In the first part of this series I said that RAM access is the slow component of a modern in-memory database engine and for performance you’d want to reduce RAM access as much as possible. Reduced memory traffic thanks to the new columnar data formats is the most important enabler for the awesome In-Memory processing performance and SIMD is just icing on the cake.
In the second part I also showed how to measure the CPU efficiency of your (Oracle) process using a Linux
perf stat command. How well your applications actually utilize your CPU execution units depends on many factors. The biggest factor is your process’es cache efficiency that depends on the CPU cache size and your application’s memory access patterns. Regardless of what the OS CPU accounting tools like
vmstat may show you, your “100% busy” CPUs may actually spend a significant amount of their cycles internally idle, with a stalled pipeline, waiting for some event (like a memory line arrival from RAM) to happen.
Luckily there are plenty of tools for measuring what’s actually going on inside the CPUs, thanks to modern processors having CPU Performance Counters (CPC) built in to them.
A key derived metric for understanding CPU-efficiency is the IPC (instructions per cycle). Years ago people were actually talking about the inverse metric CPI (cycles per instruction) as on average it took more than one CPU cycle to complete an instruction’s execution (again, due to the abovementioned reasons like memory stalls). However, thanks to today’s superscalar processors with out-of-order execution on a modern CPU’s multiple execution units – and with large CPU caches – a well-optimized application can execute multiple instructions per a single CPU cycle, thus it’s more natural to use the IPC (instructions-per-cycle) metric. With IPC, higher is better.
Here’s a trimmed snippet from the previous article, a process that was doing a fully cached full table scan of an Oracle table (stored in plain old row-oriented format):
Performance counter stats for process id '34783': 27373.819908 task-clock # 0.912 CPUs utilized 86,428,653,040 cycles # 3.157 GHz [33.33%] 32,115,412,877 instructions # 0.37 insns per cycle # 2.39 stalled cycles per insn [40.00%] 76,697,049,420 stalled-cycles-frontend # 88.74% frontend cycles idle [40.00%] 58,627,393,395 stalled-cycles-backend # 67.83% backend cycles idle [40.00%] 256,440,384 cache-references # 9.368 M/sec [26.67%] 222,036,981 cache-misses # 86.584 % of all cache refs [26.66%] 30.000601214 seconds time elapsed
The IPC of the above task is pretty bad – the CPU managed to complete only 0.37 instructions per CPU cycle. On average every instruction execution was stalled in the execution pipeline for 2.39 CPU cycles.

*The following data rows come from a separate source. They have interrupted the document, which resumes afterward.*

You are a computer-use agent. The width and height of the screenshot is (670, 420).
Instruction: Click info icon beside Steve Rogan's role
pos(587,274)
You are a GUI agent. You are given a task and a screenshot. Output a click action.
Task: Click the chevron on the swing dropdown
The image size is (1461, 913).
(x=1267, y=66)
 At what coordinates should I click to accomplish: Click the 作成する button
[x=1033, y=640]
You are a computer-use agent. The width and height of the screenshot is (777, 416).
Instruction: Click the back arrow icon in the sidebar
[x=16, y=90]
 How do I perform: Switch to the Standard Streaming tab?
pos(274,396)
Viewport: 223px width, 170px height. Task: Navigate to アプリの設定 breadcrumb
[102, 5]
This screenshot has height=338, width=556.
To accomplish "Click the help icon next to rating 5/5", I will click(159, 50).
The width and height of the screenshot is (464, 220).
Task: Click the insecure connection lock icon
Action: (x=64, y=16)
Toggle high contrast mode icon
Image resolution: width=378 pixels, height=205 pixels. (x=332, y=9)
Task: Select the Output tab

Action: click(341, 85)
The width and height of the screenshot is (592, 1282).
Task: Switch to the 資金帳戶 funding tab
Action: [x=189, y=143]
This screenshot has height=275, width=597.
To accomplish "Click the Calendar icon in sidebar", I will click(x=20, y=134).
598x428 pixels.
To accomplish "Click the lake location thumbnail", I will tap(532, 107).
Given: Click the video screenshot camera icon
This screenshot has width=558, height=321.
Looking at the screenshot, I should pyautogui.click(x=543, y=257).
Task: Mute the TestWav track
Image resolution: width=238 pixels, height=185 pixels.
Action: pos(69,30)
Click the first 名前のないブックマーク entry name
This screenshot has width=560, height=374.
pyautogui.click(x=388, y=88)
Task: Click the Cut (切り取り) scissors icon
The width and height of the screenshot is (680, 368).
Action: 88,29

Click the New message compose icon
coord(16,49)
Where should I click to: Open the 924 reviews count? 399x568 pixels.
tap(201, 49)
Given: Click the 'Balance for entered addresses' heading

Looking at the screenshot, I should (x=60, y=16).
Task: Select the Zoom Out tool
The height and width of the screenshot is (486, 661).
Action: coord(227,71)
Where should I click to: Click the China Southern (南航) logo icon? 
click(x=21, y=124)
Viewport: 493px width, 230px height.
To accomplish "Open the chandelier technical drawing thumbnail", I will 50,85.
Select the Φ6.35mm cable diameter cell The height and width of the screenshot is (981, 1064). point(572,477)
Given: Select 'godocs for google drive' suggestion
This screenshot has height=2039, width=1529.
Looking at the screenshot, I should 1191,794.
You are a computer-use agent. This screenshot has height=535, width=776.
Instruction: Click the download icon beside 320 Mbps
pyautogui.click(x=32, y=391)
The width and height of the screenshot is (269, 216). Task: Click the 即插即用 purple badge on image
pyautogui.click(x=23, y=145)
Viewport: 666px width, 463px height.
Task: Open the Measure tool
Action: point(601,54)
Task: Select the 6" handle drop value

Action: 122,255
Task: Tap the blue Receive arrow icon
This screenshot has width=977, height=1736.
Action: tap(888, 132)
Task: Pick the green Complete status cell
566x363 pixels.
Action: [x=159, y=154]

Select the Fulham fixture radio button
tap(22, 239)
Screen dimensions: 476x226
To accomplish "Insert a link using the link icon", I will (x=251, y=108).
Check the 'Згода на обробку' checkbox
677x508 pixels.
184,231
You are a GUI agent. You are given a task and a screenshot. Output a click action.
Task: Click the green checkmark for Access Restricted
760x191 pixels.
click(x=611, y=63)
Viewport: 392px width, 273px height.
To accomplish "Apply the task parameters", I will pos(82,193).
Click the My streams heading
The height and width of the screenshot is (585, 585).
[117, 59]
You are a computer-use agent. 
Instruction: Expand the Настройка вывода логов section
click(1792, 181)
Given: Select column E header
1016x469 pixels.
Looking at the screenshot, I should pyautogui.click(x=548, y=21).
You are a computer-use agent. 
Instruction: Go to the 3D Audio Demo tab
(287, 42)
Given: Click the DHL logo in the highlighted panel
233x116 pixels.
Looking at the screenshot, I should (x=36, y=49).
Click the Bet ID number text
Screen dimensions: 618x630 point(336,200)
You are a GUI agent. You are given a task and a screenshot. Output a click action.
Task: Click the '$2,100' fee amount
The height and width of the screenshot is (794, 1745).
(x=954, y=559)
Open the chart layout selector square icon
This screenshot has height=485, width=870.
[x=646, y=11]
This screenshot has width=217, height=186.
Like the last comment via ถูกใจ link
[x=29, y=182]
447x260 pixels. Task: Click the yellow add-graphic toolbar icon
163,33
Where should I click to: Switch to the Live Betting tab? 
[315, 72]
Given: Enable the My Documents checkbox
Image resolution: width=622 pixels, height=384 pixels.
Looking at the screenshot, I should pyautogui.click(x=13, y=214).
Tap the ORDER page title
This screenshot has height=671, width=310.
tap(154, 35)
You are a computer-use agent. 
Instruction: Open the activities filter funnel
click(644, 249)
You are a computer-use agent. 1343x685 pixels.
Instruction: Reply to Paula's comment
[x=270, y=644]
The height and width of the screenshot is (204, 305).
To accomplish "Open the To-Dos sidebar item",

Note: Various additional metrics can be used for drilling down into why the CPUs spent so much time stalling (like cache misses & RAM access). I covered the typical
perf stat metrics in the part 2 of this series so won’t go in more detail here.
The goal of my experiments was to measure the number CPU-efficiency of different data scanning approaches in Oracle – on different data storage formats. I focused only on data scanning and filtering, not joins or aggregations. I ensured that everything would be cached in Oracle’s buffer cache or in-memory column store for all test runs – so disk IO was not a factor here (again, read more about my test environment setup in part 2 of this series).
The queries I ran were mostly variations of this:
SELECT COUNT(cust_valid) FROM customers_nopart c WHERE cust_id > 0
Although I was after testing the full table scanning speeds, I also added two examples of scanning through the entire table’s rows via index range scans. This allows me to show how inefficient index range scans can be when accessing a large part of a table’s rows even when all is cached in memory. Even though you see different WHERE clauses in some of the tests, they all are designed so that they go through all rows of the table (just using different access patterns and code paths).
The descriptions of test runs should be self-explanatory:
1. INDEX RANGE SCAN BAD CLUSTERING FACTOR
SELECT /*+ MONITOR INDEX(c(cust_postal_code)) */ COUNT(cust_valid) FROM customers_nopart c WHERE cust_postal_code > '0';
2. INDEX RANGE SCAN GOOD CLUSTERING FACTOR
SELECT /*+ MONITOR INDEX(c(cust_id)) */ COUNT(cust_valid) FROM customers_nopart c WHERE cust_id > 0;
3. FULL TABLE SCAN BUFFER CACHE (NO INMEMORY)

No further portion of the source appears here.